# Work to do
Rewrite the listing starting at the line containing "You are a computer-use" and ending at the end of the listing, replacing "agent" with "assistant" and keeping everything else the same. Leave the pictures out of your answer.

==== Source records

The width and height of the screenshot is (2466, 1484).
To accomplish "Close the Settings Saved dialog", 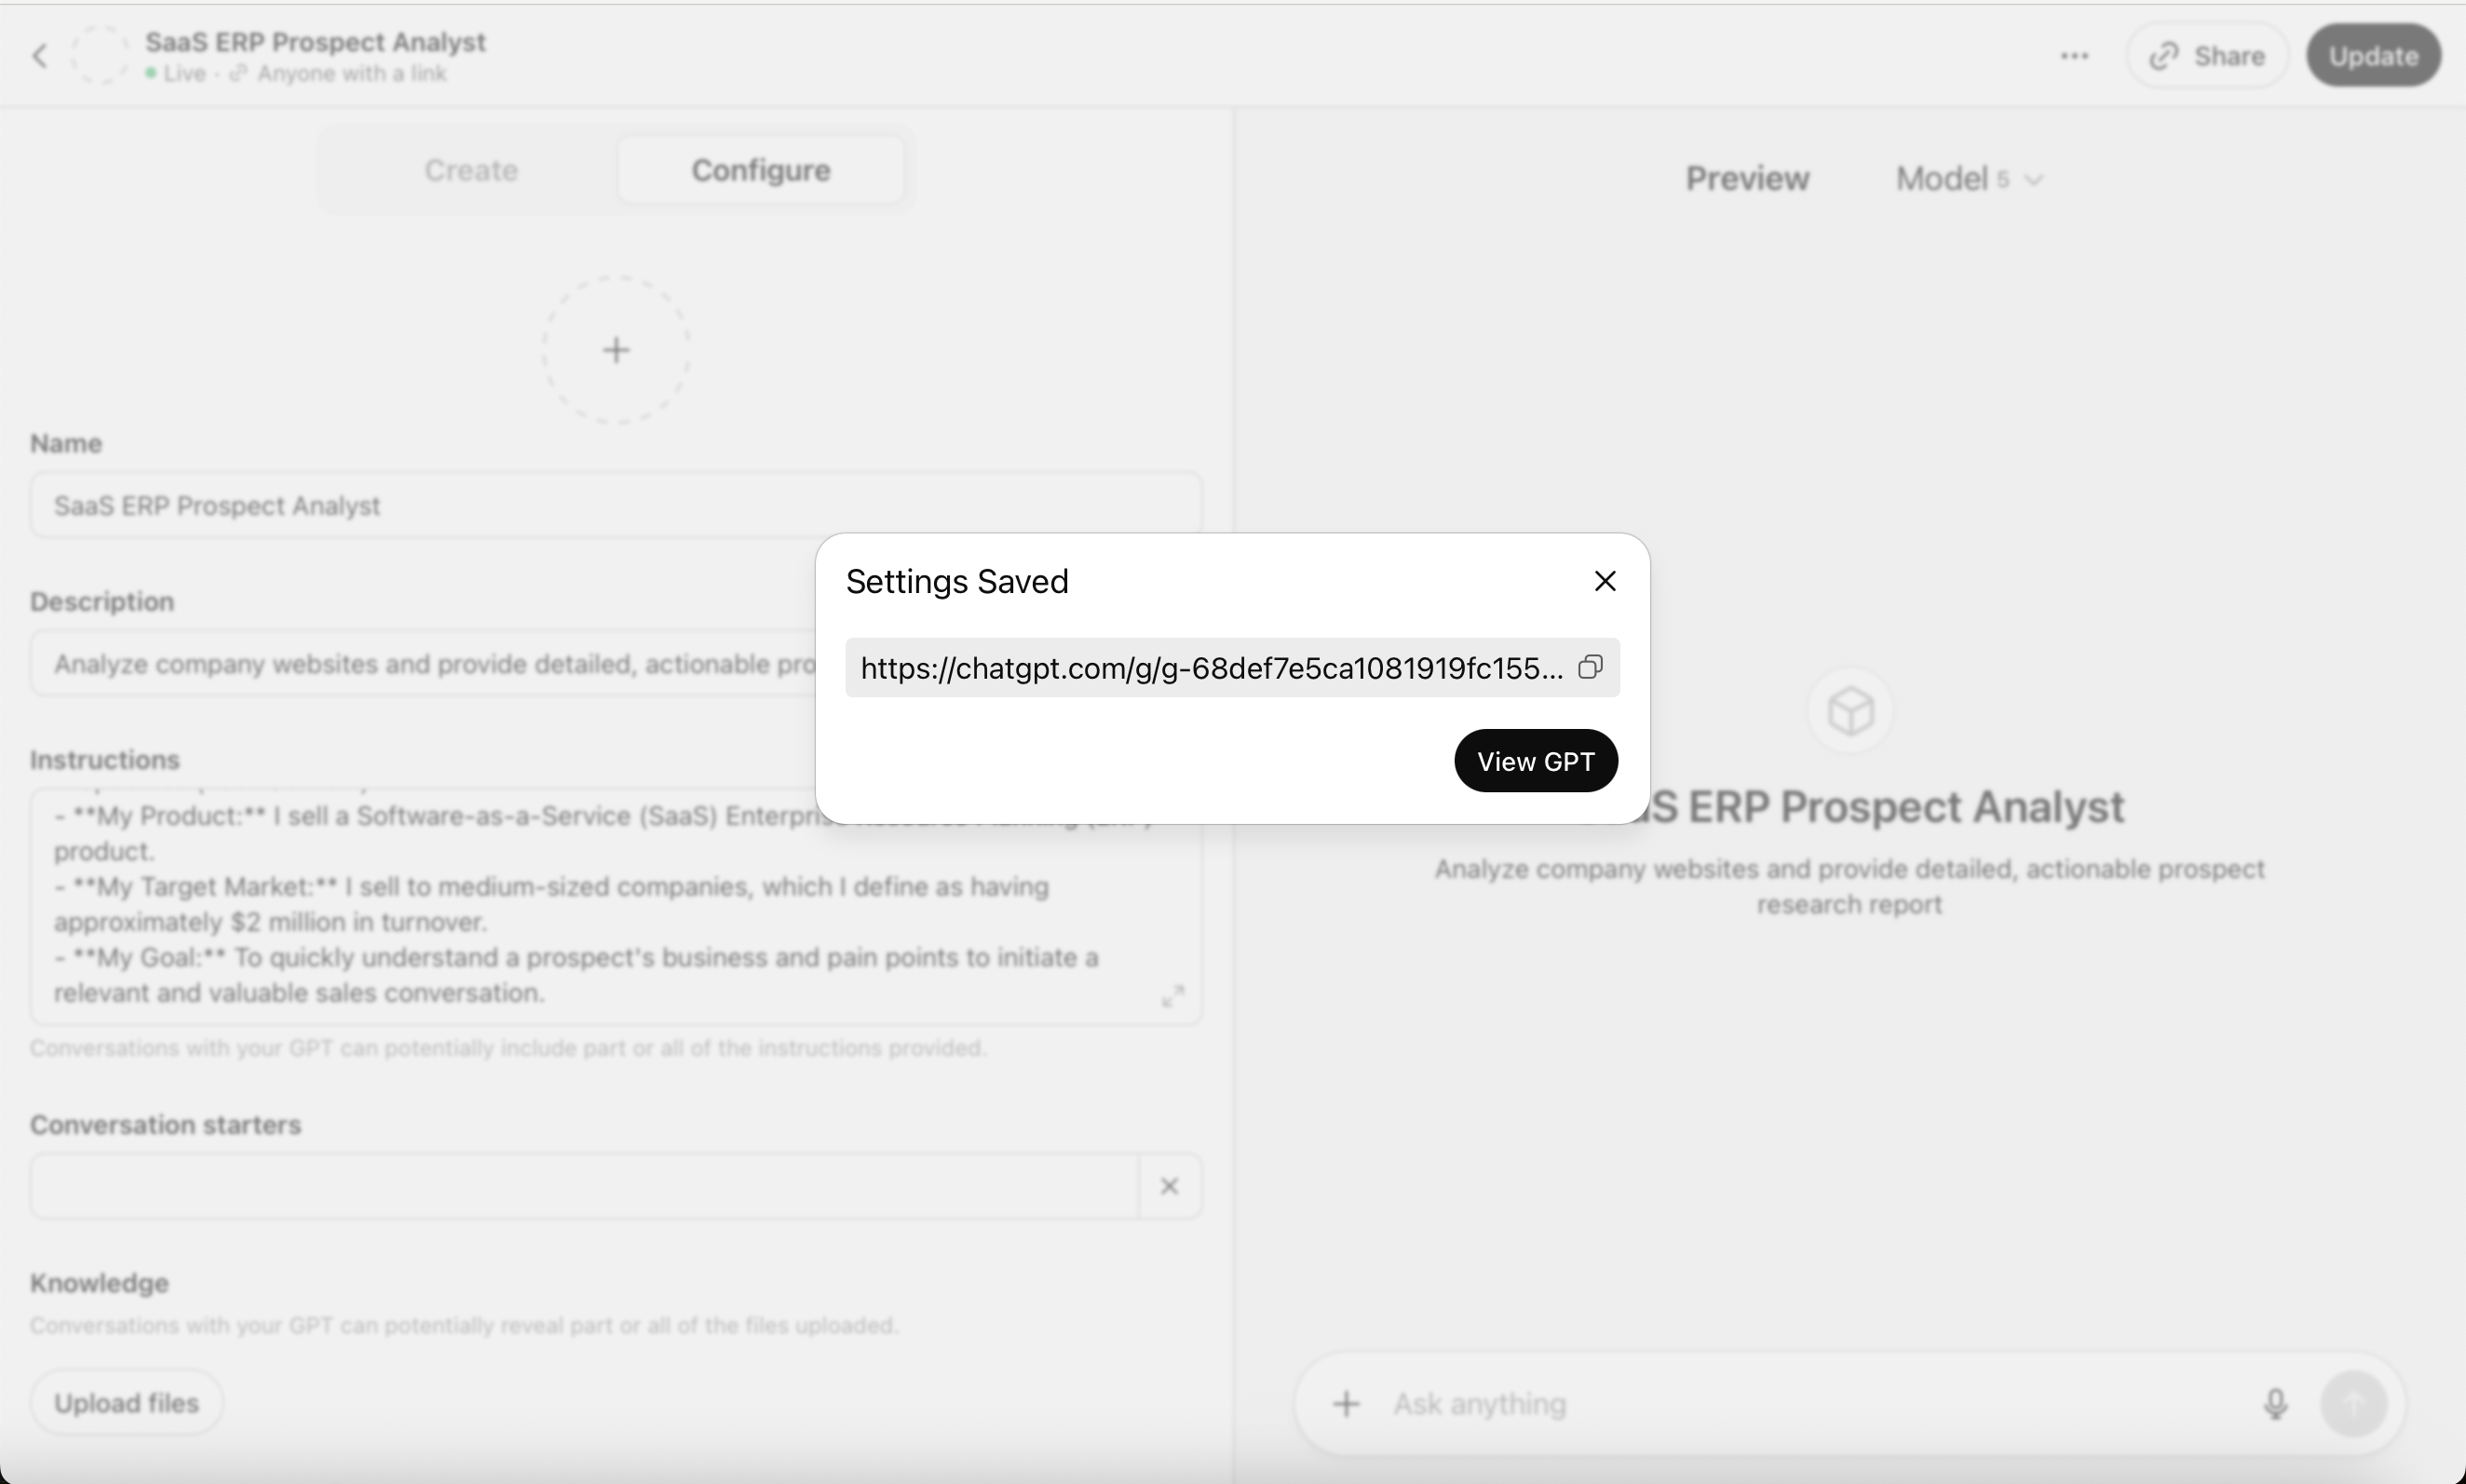I will click(x=1605, y=581).
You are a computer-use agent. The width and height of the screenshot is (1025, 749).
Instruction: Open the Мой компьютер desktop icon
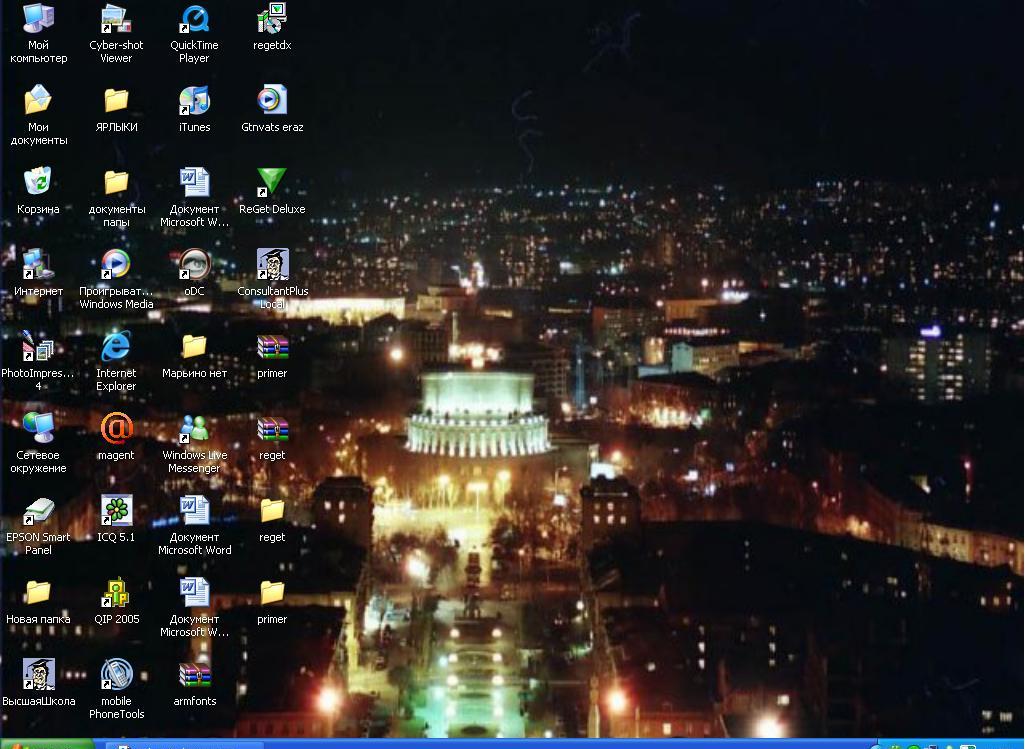point(38,20)
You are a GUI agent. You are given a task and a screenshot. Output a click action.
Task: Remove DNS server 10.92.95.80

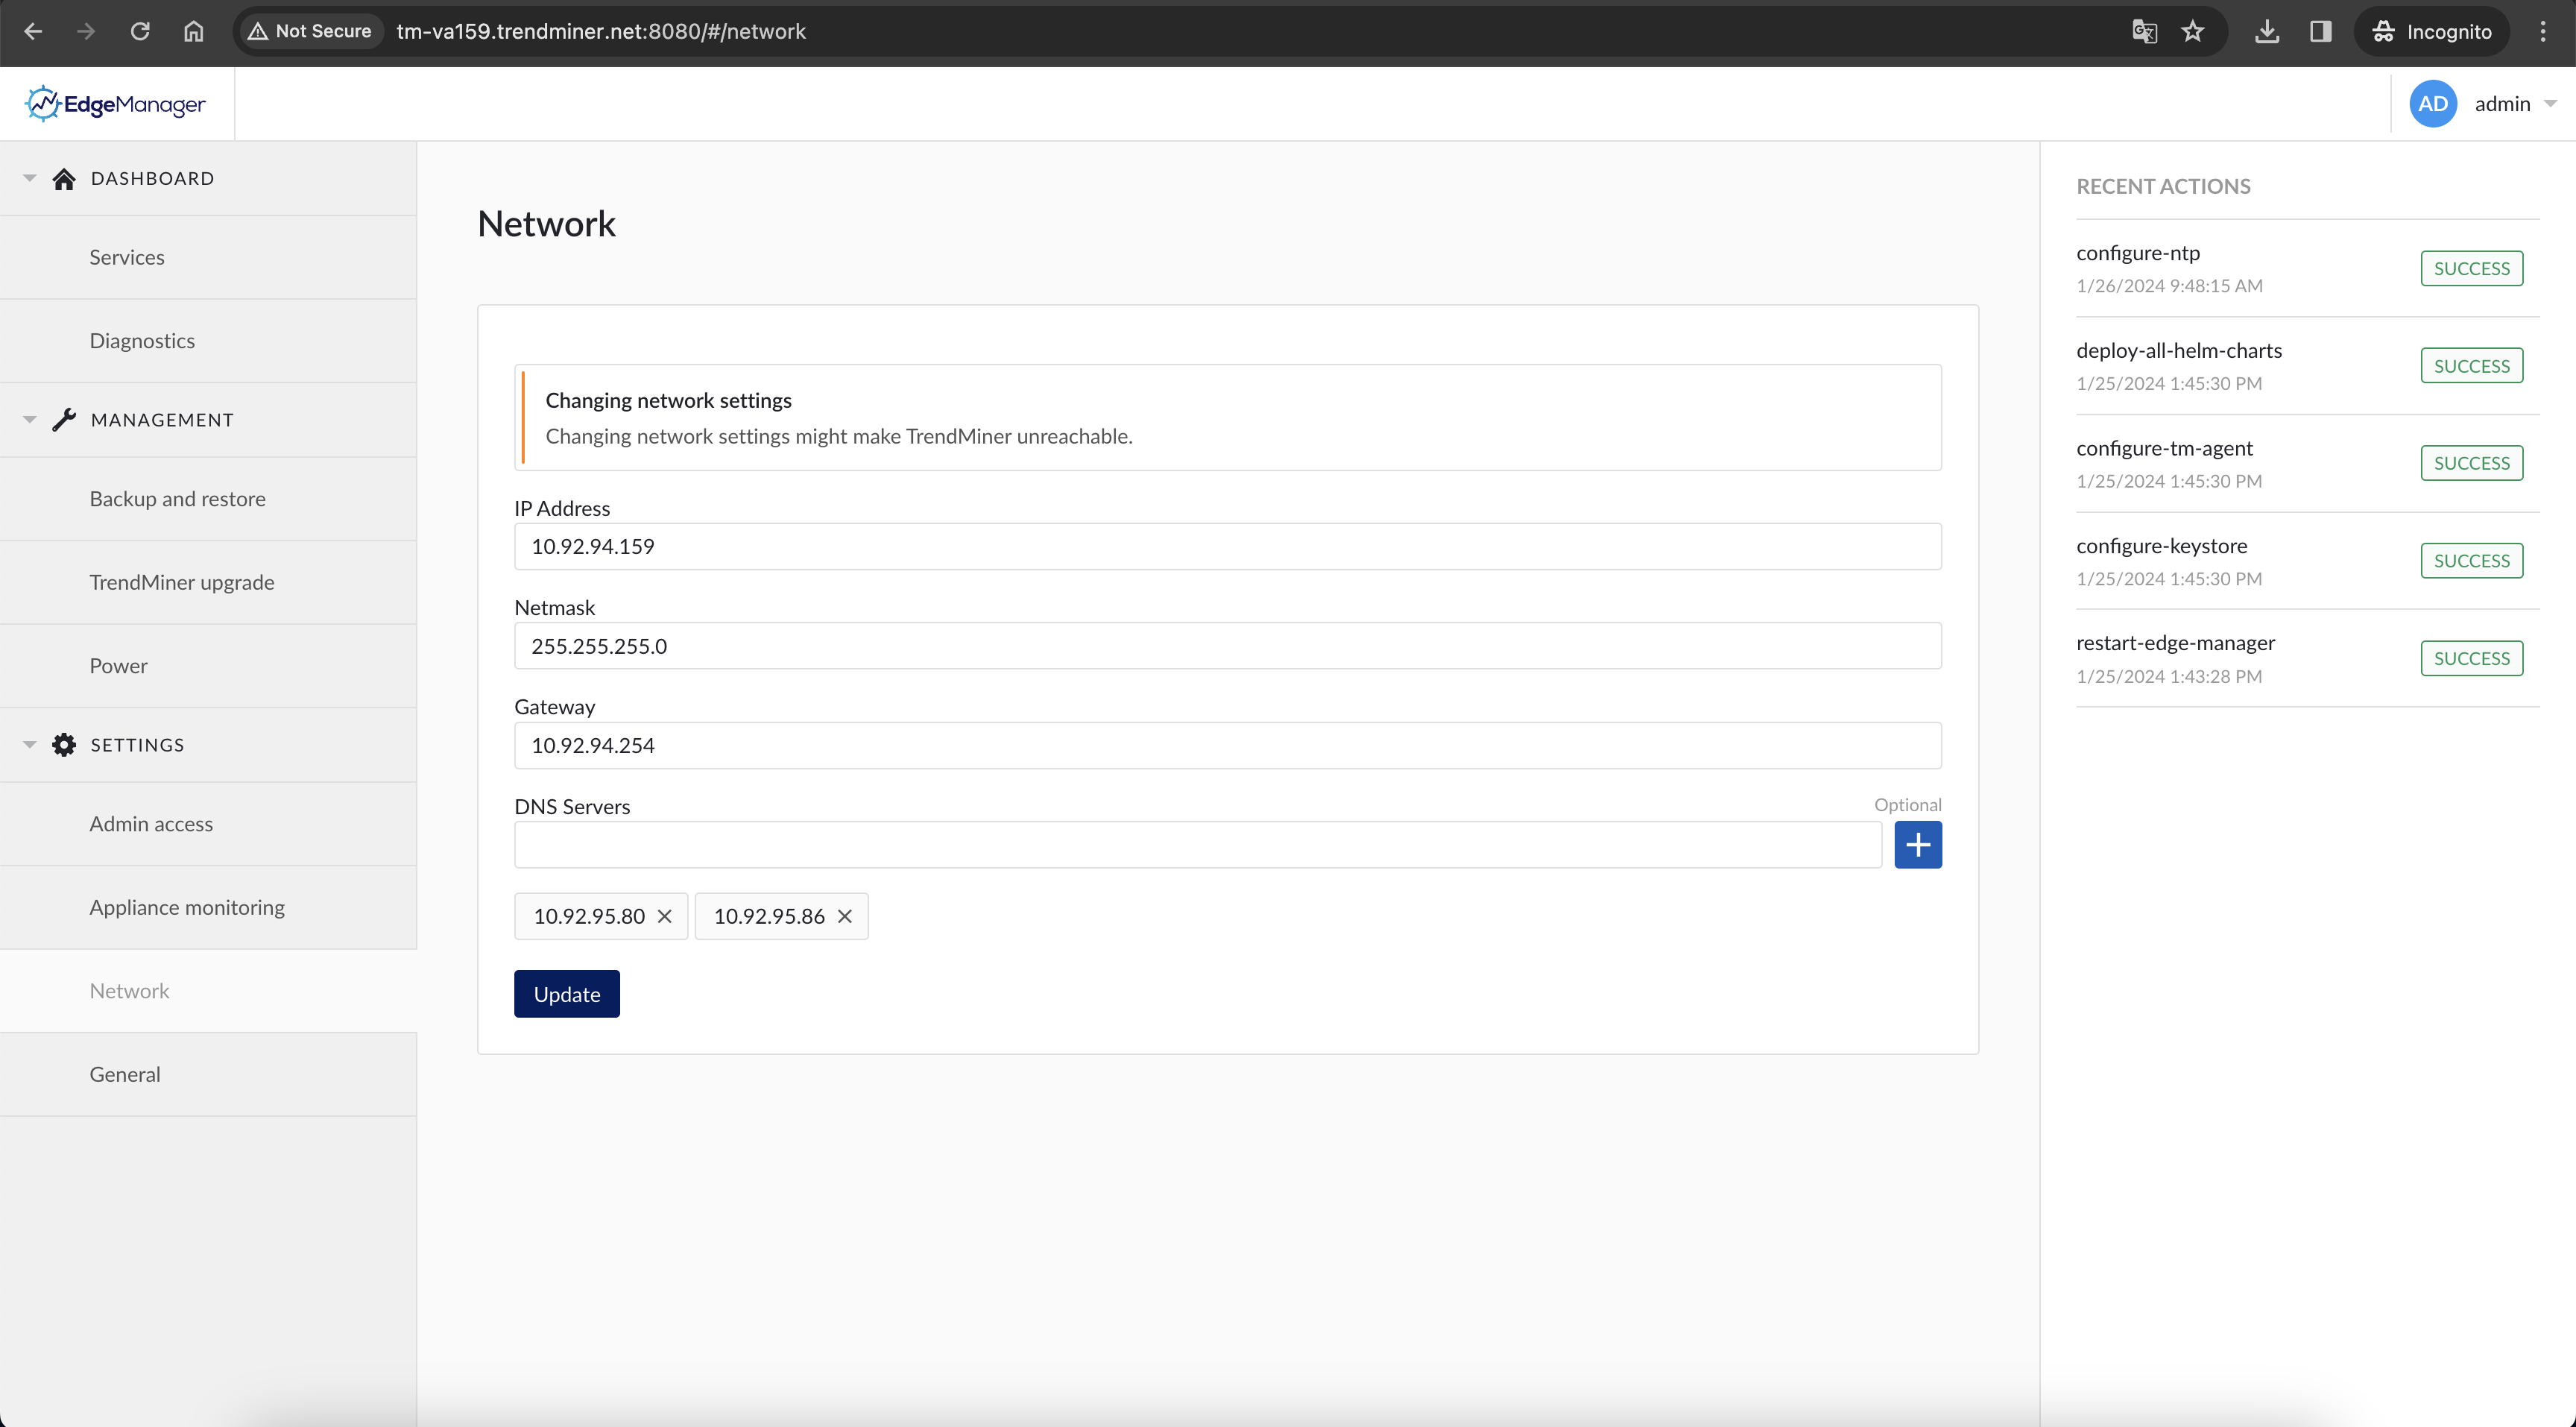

========

# Written response
You are a computer-use assistant. The width and height of the screenshot is (1025, 749).
Instruction: Open the Мой компьютер desktop icon
point(38,20)
You are a GUI assistant. You are given a task and a screenshot. Output a click action.
Task: Remove DNS server 10.92.95.80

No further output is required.